Workshop 17 ist ein Netzwerk von Gemeinschaftsbüros in ganz Südafrika, das Arbeitsbereiche für Freiberufler, Start-ups und Unternehmen zur Verfügung stellt. „Neben dem reinen Arbeitsplatz geht es uns darum, eine Gemeinschaft zu schaffen, die Kreativität und Innovation fördert“, sagt Antonette Benting, Unternehmensentwicklerin bei Workshop 17.
Südafrika – und allen voran die Küstenstadt Kapstadt – hat sich mit seinen Angeboten für flexibles Arbeiten zu einem beliebten Anlaufpunkt für sogenannte digitale Nomaden gemausert – und widerspricht damit dem Klischee vom rückständigen Afrika. „Die Provinzregierung hier im Westkap hat sich ziemlich ins Zeug gelegt, um Kapstadt als Ort für remote working zu etablieren. Wir waren schon immer ein Urlaubsziel, aber seit etwa 2020 sehen wir, dass immer mehr Leute auch längerfristig bleiben und die Möglichkeit nutzen, Arbeit und Freizeit zu kombinieren“, sagt Antonette Benting. Der derzeitige Wechselkurs des südafrikanischen Rand zum Euro mache das Land zudem vor allem für Europäer*innen erschwinglich. Hinzu komme die geringe Zeitverschiebung, listet Benting die Gründe für die immer größer werdende Beliebtheit auf. „Wir sehen, dass sich in unseren Co-Working Spaces auch branchenübergreifend viele Geschäftskontakte entwickeln, die auch nach dem Aufenthalt bestehen bleiben.“
Allein drei Gebäude betreibt das südafrikanische Unternehmen mittlerweile in Kapstadt, das vierte ist bereits in Planung. Sogar in Mauritius sind die Co-Working Spaces von Workshop 17 zu finden. „Aufgrund der geografischen Nähe arbeiten viele Südafrikaner dort“, erklärt Benting. Entsprechend habe man auf die Nachfrage reagiert. Das vierte Kapstädter Co-Working Space des Unternehmens soll in Muizenberg entstehen. Bekannt für seinen kilometerlangen Sandstrand, farbenfrohe Badehäuschen und gleichmäßige Wellen, ist der Kapstädter Vorort vor allem bei Surfern beliebt.
Wo es am schönsten ist
„Vielen gefällt die Idee, frühmorgens surfen zu gehen und danach den Laptop aufklappen zu können“, sagt Antonette Benting. „Ich habe mein Surfbrett immer im Auto. Wenn ich mit der Arbeit durch bin oder eine Pause brauche, fahre ich gerne mal an den Strand, um ein paar Wellen zu reiten“, bestätigt Fotograf Alex Oelofse. „Kapstadt hat eine gute Infrastruktur und mit seinem Laptop im Café zu sitzen und von dort zu arbeiten, ist normal geworden. Außerdem gibt es viele Freizeitangebote und man kommt hier schnell in die Berge.“ Über soziale Medien, wie Whatsapp und Facebook, wird sich in der Community ausgetauscht, verabredet und gegenseitig unterstützt.

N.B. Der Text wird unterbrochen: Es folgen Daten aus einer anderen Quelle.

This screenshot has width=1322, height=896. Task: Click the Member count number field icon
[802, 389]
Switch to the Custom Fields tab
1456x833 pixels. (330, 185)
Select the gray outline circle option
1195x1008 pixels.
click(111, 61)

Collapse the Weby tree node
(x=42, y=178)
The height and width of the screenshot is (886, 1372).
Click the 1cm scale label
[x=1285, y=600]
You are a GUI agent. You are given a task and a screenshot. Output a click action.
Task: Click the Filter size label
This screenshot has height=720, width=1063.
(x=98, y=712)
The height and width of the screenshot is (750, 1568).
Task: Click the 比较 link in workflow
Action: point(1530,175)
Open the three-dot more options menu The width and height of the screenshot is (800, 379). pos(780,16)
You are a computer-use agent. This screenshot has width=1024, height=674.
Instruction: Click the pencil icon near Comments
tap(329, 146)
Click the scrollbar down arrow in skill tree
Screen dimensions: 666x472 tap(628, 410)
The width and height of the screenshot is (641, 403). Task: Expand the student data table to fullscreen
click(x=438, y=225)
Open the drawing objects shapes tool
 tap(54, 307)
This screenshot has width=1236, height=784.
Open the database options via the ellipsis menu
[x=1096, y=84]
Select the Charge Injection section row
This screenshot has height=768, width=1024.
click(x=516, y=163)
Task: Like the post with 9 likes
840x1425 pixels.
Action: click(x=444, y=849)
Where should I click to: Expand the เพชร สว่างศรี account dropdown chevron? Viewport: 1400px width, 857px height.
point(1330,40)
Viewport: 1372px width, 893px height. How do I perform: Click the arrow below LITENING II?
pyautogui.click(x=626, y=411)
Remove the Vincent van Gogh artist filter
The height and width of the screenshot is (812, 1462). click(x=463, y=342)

„Es handelt sich nicht nur um eine Arbeitsweise, sondern ist auch ein Lifestyle“, sagt Matt Davison. Der Südafrikaner war selbst zwölf Jahre überall auf der Welt unterwegs. Nach Jahren auf Achse, hat er sich vor knapp einem Jahr in seiner alten Heimat niedergelassen. „Ich musste erst weg, um festzustellen, dass es hier eigentlich am schönsten ist“, sagt er mit einem Lachen. Mittlerweile betreibt er das „Cape Co-Living“, eine Art Wohngemeinschaft, die sich speziell an die Bedürfnisse von arbeitenden Reisenden richtet. „Wichtig sind stabiles Internet, Rückzugsmöglichkeiten, aber auch Räume für den Austausch mit Gleichgesinnten“, sagt Davison.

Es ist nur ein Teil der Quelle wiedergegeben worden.